***** Excerpted records

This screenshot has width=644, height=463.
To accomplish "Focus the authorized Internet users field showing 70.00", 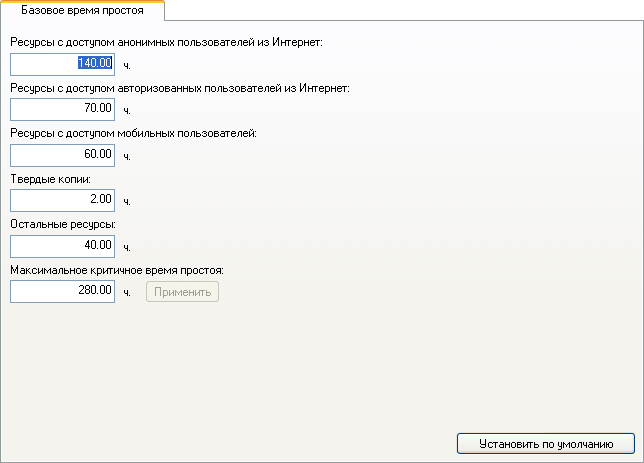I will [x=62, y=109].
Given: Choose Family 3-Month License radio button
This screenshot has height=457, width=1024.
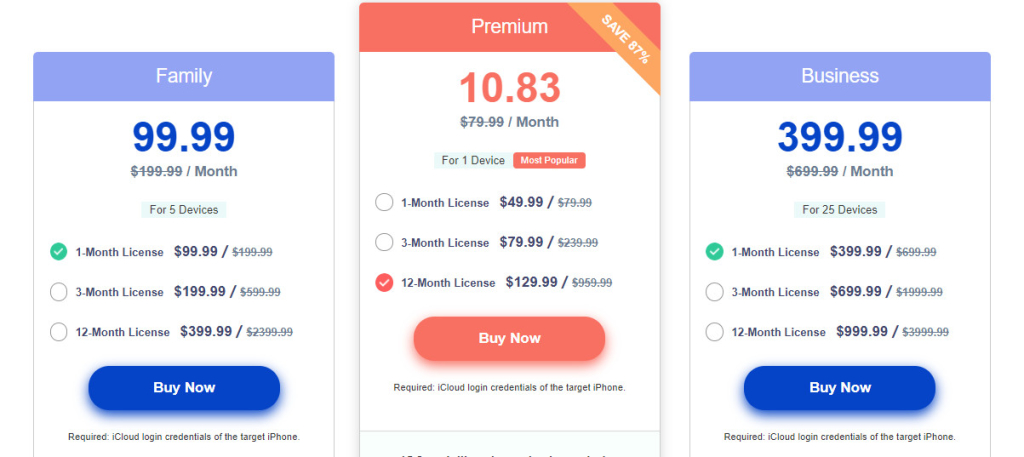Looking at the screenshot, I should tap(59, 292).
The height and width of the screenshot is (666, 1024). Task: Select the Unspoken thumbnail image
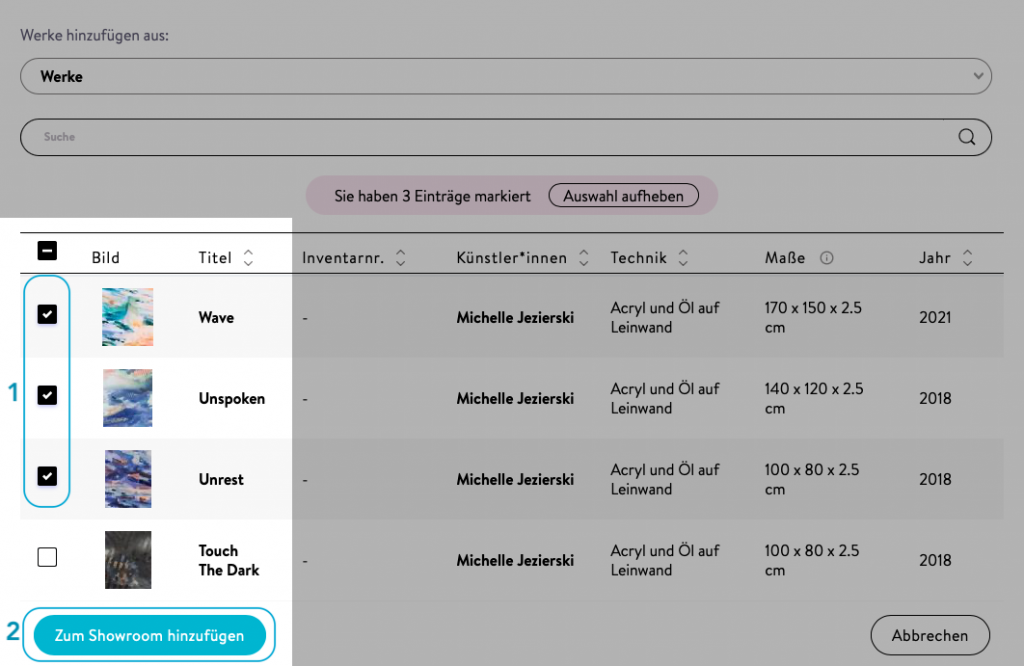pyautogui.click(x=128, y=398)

**********
***** Excerpted records

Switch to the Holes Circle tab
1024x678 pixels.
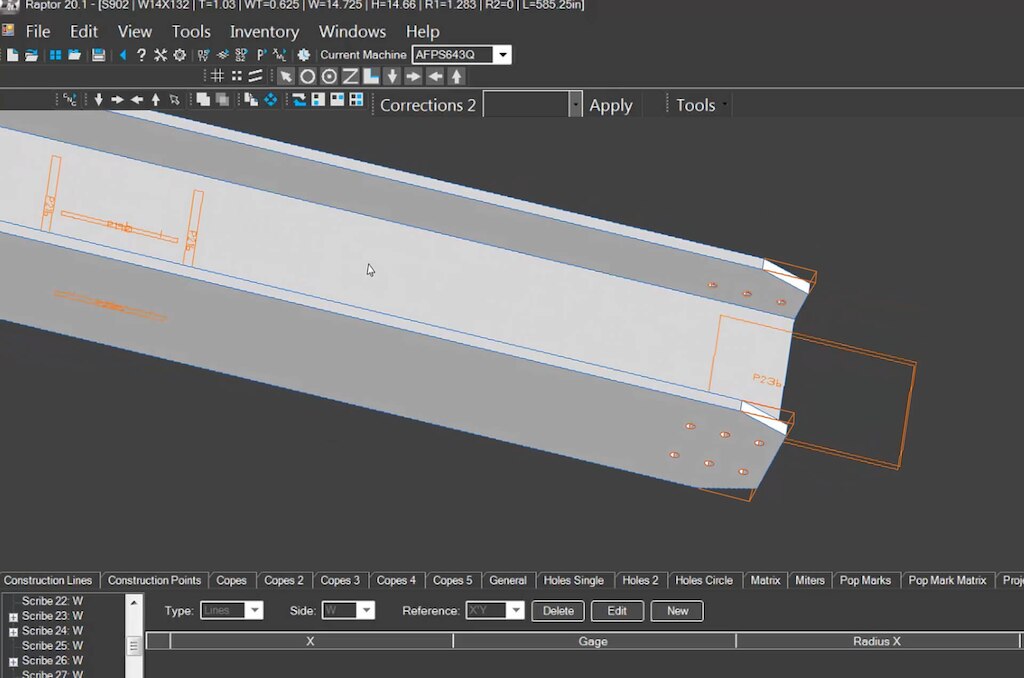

**********
***** Excerpted records

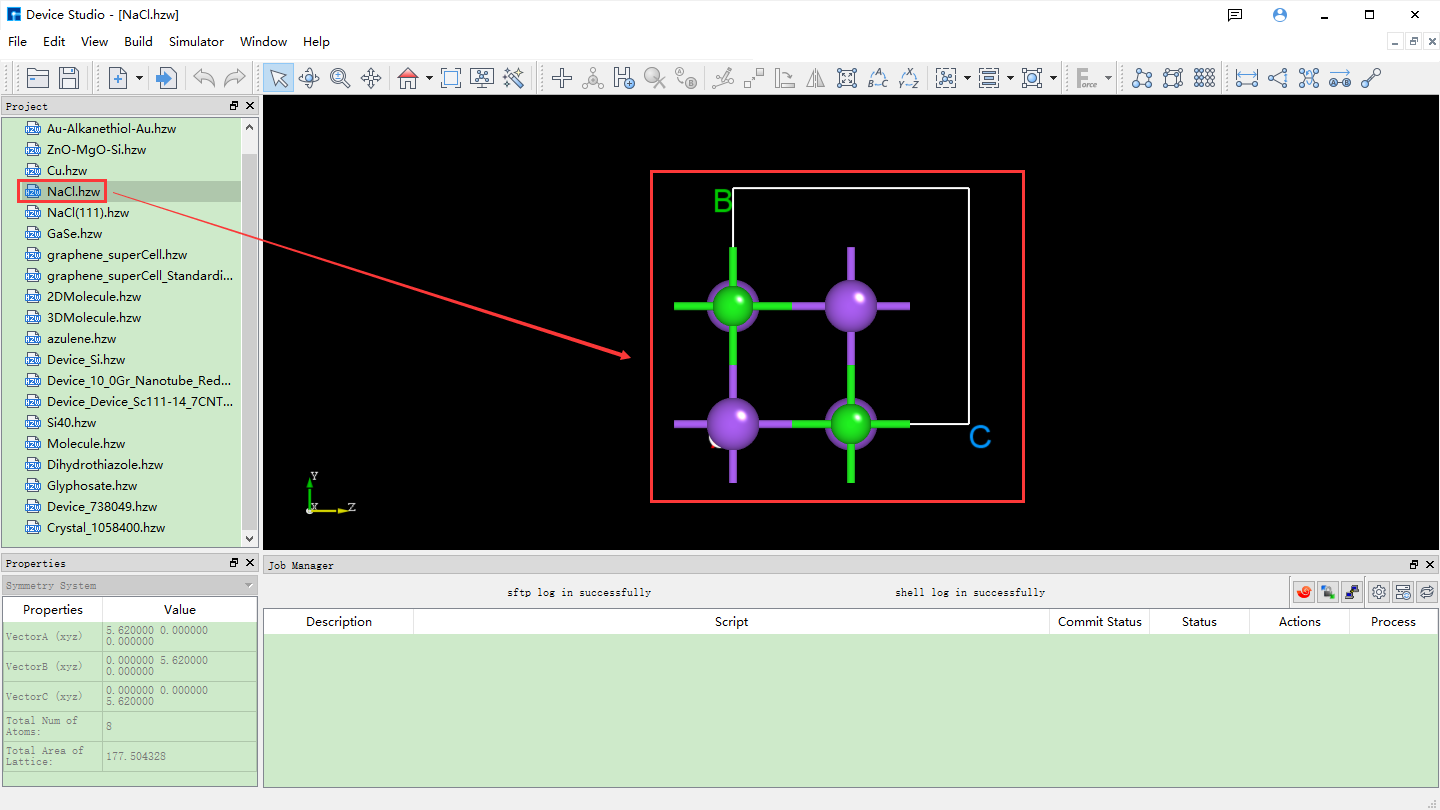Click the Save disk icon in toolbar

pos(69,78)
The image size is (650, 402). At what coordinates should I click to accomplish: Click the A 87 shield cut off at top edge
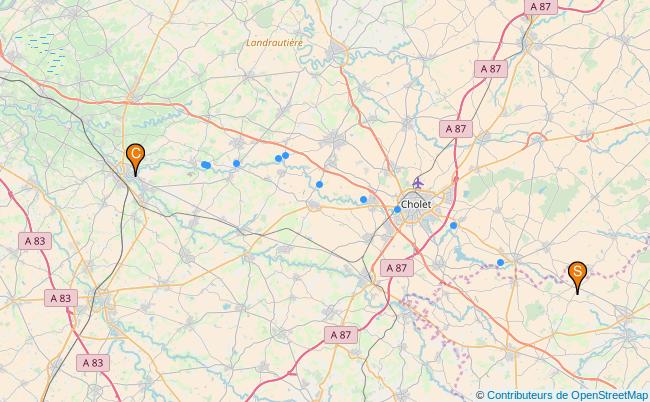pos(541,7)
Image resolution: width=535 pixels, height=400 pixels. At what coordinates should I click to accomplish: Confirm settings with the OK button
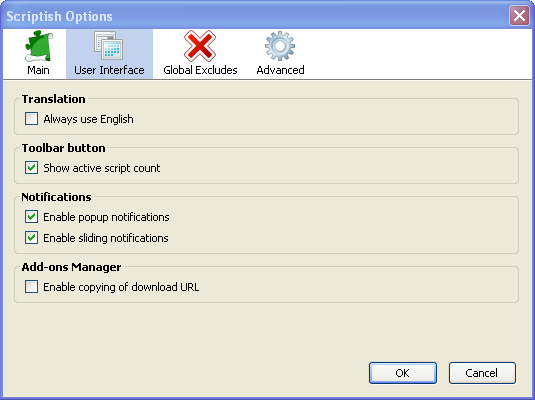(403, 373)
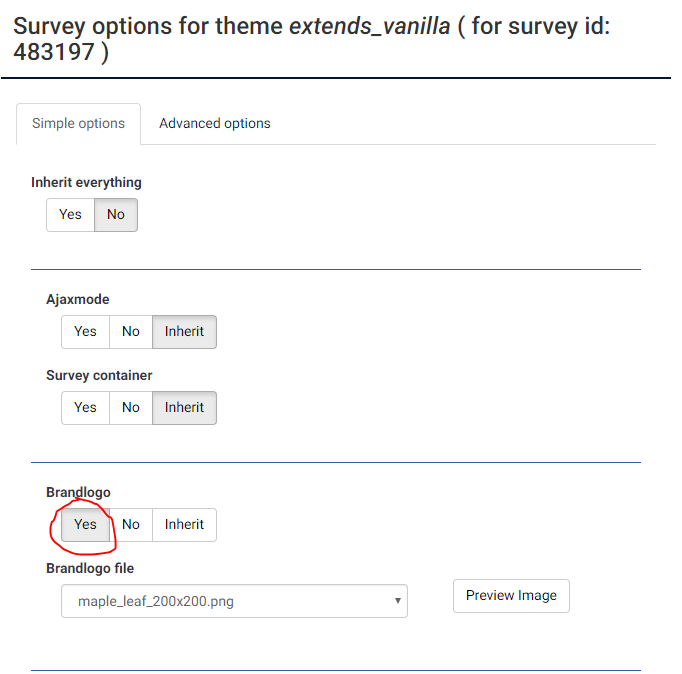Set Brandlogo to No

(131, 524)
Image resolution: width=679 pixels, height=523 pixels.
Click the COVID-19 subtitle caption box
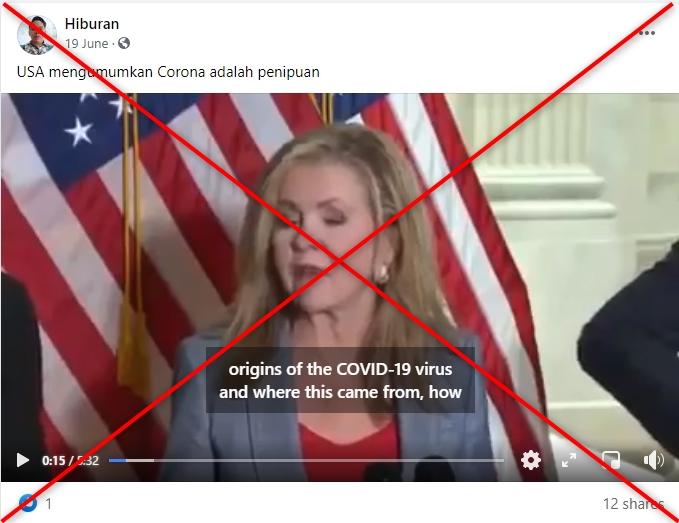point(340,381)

**********

Task description
Reproduce the data above exactly, but only from the line containing "Image resolution: width=535" through the line containing "Image resolution: width=679". Omit all pictures.

The completed task
Image resolution: width=535 pixels, height=400 pixels. At what coordinates should I click to accomplish: Confirm settings with the OK button
(403, 373)
Set Brandlogo to No

(131, 524)
Image resolution: width=679 pixels, height=523 pixels.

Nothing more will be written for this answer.